The Mannschaft's World Cup winning team was the perfect embodiment of what Germany hopes to be perceived as — a mix of artistry, perseverance, solidarity and individual freedom.
BERLIN — Our national soccer team's appearance Tuesday with the World Cup trophy at Berlin's Brandenburg Gate, their triumph will also move to the core of the Republic.
The summer of 2006 — when Germany hosted the World Cup and finished third — was a fairy tale for the country. It resulted in a sort of miracle: Germans made peace with themselves in the face of a young soccer team, whose charm and joyful playing style had little to do with the scrappy, uninspired play of its predecessors.
The team became a medium for a general loosening up among Germans. It led them to build a relatively un-neurotic relationship with the symbols of their national identity. Black, red and gold were finally O.K. — whether on flags or painted faces. Singing the national anthem even emerged from the patriotic underground.
Nowhere in the world did anyone fear this outbreak of joy for the German Fatherland. On the contrary, they shared the rejoicing.
An economic — and national — contribution
Coach Joachim Löw, the manager of the team, was at the time an assistant to Jürgen Klinsmann, and players like Philipp Lahm and Bastian Schweinsteiger were already seen as major talents. When Klinsmann left in 2006, the Deutsche Fußballnationalmannschaft (DFB) — the national football team in Germany — chose to promote the soft-spoken Löw to head it. This was a clear tribute to his role as the team behind-the-scenes genius during the 2006 World Cup.
Following that decision, Löw and his concept of a modern, highly-imaginative and elegant game prevailed, despite criticisms and setbacks like the team's elimination six years later, in the 2012 European Championship.
The fact that he stayed the course paid off on Sunday night. Up to two billion people were watching as the young Mario Götze knocked in his thrilling, winning goal in the closing minutes of overtime.
Just like the semifinal game against host Brazil, the German football team made quite an impression not only on the pitch but before and after the game. They were unassuming and focused before the whistle blew, smiling and empathetic with the losing team when the game ended.
When the players' wives and children came out to join the exultation that followed the match, and a tearful Miroslav Klose — that magical player and melancholy hero — picked his children up to hug them, even the crustiest anti-German sentiment must have melted away.
The Mannschaft did just as much for Germany's inner and outer perceptions as Willy Brandt’s "Warsaw Genuflection" and Helmut Kohl in Verdun did to deal with the ghosts of the two World Wars. The team has become the most popular embodiment, both at home and abroad, of the perception of what modern Germany has become.
London's liberal newspaper The Guardian gushed about the "intelligent design" of the German game, and bowed unusually low to the virtuosity of a professionalized, active promotion of young players, that has done so much for German soccer these past two decades.
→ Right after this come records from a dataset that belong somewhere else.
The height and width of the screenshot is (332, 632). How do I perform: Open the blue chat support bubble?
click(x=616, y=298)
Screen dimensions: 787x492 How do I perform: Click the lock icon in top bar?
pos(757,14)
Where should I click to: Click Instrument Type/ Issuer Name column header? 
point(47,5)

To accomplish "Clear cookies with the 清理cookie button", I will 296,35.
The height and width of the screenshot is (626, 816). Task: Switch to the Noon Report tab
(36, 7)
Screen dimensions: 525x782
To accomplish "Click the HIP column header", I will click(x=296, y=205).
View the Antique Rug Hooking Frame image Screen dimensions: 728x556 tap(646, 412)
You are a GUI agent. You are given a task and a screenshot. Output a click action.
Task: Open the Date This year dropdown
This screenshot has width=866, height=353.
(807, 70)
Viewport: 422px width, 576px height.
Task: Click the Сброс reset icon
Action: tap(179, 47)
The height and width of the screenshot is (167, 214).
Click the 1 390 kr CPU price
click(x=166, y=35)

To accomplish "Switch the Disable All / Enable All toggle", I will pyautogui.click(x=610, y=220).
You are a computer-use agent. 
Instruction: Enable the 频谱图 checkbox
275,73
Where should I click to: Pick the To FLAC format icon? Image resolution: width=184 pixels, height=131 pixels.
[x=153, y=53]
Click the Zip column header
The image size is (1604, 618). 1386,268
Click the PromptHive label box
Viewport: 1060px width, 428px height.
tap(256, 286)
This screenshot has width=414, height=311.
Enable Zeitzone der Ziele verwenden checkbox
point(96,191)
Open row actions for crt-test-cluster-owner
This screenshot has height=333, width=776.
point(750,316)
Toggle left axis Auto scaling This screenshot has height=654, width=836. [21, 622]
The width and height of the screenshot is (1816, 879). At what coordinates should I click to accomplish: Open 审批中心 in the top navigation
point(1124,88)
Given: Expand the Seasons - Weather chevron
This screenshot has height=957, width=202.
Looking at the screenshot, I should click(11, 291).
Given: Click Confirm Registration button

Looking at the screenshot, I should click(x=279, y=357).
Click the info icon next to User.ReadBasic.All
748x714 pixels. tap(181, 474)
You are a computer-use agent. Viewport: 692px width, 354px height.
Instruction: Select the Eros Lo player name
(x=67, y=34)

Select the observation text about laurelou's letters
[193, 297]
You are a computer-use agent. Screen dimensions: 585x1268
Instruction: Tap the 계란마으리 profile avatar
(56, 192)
Without the fantastic German centers for young talent, players like Götze would have never emerged. Education policies in this country should be optimized in that same, goal-oriented way.
In the end, the German national team is less a confirmation of German politics — or a charming doppelganger, as some would say — than an exciting counterpoint.
Löw’s 11 offered an ideal mix of team spirit and individuality. The collective won from maximizing each player’s freedom. The lesson to draw from the political liberal minority here is that solidarity with the weak and vulnerable helps not only the team but individuals as well. The one to remember from the social-democratic mainstream is that nothing sparks individual strengths like competition.
A lot of humanistic wisdom goes along with this triumph, too. It is a victory of a coach and captain who, rather than playing authoritarian cards, see the best in the players even when they don't see it themselves. As “united artists,” the German national team made it clear that artistry is much more than a mere, seductive decoration for a solid craft. It is a prerequisite for winning in the 21st century.
Thank you, dear team, for this unforgettable World Cup championship.